Kimbrel ready to pick up where Wagner left off

Craig Kimbrel refuses to put the title with his name.

”I’m not the closer right now,” the 22-year-old said, standing

at his locker after a spring training workout for the Atlanta

Braves.

He might be the only one thinking that way.

Kimbrel was downright dominating during the final month last

season, blowing away hitters with a fastball in the mid-to-upper

90s, a version of the knuckle curve that he throws nearly as hard

as a slider, and just enough wildness to keep hitters from getting

real comfortable at the plate.

With Billy Wagner retired to his farm in Virginia, all signs

point to Kimbrel taking over the vital ninth-inning role for

Atlanta.

Even Jonny Venters, another contender for the job, figures

there’s little chance of beating out the young right-hander.

”I think Kimbrel has probably got that job sewed up pretty

good,” Venters told a reporter. ”I mean, his stuff is crazy good.

You saw him throw last year. He’s special.”

Special, indeed.

Kimbrel gave a glimpse of his potential early in the season when

called up by the Braves, striking out 15 in 8 1-3 innings while

allowing just four hits and a run. But his control was, well, out

of control.

He was too pumped up. His delivery was too inconsistent. After

walking 10 and needing a staggering 182 pitches to get through

those eight short appearances, he wasn’t surprised when the team

shipped him back to Triple-A for more seasoning.

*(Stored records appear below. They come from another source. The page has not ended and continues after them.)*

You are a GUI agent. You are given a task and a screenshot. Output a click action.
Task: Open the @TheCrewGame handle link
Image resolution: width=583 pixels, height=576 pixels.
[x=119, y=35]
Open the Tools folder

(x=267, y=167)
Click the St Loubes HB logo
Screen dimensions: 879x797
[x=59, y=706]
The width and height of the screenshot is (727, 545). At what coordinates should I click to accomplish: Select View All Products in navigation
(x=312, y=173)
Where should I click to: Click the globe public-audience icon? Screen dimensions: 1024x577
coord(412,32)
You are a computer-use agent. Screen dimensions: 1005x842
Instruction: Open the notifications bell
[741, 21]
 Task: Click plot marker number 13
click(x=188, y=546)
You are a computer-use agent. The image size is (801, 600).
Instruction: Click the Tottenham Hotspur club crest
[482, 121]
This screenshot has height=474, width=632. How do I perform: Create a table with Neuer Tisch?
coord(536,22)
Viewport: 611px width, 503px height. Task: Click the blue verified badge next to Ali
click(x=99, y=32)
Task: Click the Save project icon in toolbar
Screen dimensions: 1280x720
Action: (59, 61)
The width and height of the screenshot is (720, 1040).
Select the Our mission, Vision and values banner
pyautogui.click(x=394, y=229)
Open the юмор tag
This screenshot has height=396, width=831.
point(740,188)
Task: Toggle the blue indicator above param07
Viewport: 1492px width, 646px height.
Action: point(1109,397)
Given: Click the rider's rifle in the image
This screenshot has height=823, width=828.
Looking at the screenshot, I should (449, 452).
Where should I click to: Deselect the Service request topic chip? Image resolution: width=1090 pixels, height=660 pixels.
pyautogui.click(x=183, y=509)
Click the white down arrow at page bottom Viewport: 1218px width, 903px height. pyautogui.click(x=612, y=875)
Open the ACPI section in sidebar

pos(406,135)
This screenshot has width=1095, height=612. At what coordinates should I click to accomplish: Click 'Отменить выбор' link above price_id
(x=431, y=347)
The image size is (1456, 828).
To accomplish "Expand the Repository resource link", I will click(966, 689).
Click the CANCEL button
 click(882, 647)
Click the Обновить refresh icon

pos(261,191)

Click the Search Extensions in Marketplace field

”I was everywhere,” Kimbrel recalled. ”I had no idea where

the ball was going. But I had guys like Billy Wagner help me out.

He told me to take some breaths, to think about what you’re doing

before you do it. I started to do that, and it helped a lot.”

When called up again in late August, with the Braves in the

thick of a playoff race, he was ready.

”My mindset was a little different. My mind was more in

control,” Kimbrel said. ”You’ve got to have the mental game more

than the physical game. There’s a lot of guys out there who have

all the stuff, who just mentally can’t put it together. I was

fortunate enough to do that.”

Kimbrel gained such trust from then-manager Bobby Cox that he

pitched in all four games of the tense NL Division Series against

the San Francisco Giants.

”That’s when I felt like I belonged,” Kimbrel said. ”That’s

when I felt like things were clicking.”

With Wagner injured, the rookie was even sent out in the ninth

inning of crucial Game 3, needing three outs for a save that

would’ve given the Braves a 2-1 lead in the series. He didn’t get a

chance to finish it, yanked after surrendering a two-strike,

two-out hit that kept the inning going.

Cox went with left-hander Mike Dunn for matchup purposes, and he

allowed the game-tying hit. Then Brooks Conrad made his third error

of the game, allowing the winning run to score.

Kimbrel was denied the glory. Still, it was a valuable learning

experience.

”Yes, I was a little nervous, but I didn’t let it affect me,”

he recalled. ”As soon as I stepped on the mound and started

pitching, I was just pitching. It was just another game. I knew it

was big, but I knew if I didn’t let it get to me, just try to

execute what I was trying to do, things would come out good.”

Fredi Gonzalez, who took over as manager for the retired Cox,

insists he hasn’t made up his mind about the closer job.

The 25-year-old Venters had a brilliant rookie season out of the

bullpen, and he was with the team all season. The left-hander

surprised even himself by making the team in spring training, and

gradually worked his way into a setup role for Wagner.

While not as dominating as Kimbrel, Venters certainly displayed

closer-like stuff over his 79 appearances – 83 innings, 93

strikeouts and only 61 hits.

”Last year, I came into camp without any expectations. I just

wanted to make a good impression,” said Venters, who went 4-4 with

one save and a 1.95 ERA. ”This year is a little different. I’ve

got some expectations now. I’m fighting for a role. I’m excited

about it.”

Gonzalez would prefer to pick one closer, but having a righty

and a lefty battling for the job gives the new manager some

options. He recalled Cox going with a dual arrangement a few years

ago when the Braves had Rafael Soriano and Mike Gonzalez.

”These things usually take care of themselves,” Gonzalez said.

”But hopefully, it won’t take care of itself. That means they’re

both pitching lights out. Then we can mix and match.”

If nothing else, pitching in so many high-pressure games last

season prepared both Kimbrel and Venters to take over the finishing

role.

”They experienced a pennant race,” Gonzalez said. ”They were

thrown right into the mix, and both guys handled it real good.

Those games against the Giants, that experience, you can’t simulate

that in Triple A.”

Both Kimbrel and Venters gave props to the guy they are trying

to replace. Wagner finished his career with a brilliant season

(7-2, 1.43, 37 saves), putting up numbers that will be awfully

tough to match.

”You can’t fill his shoes,” Kimbrel said.

Added Venters: ”I’m still kind of hoping Billy comes back, to

be honest with you. He was that good.”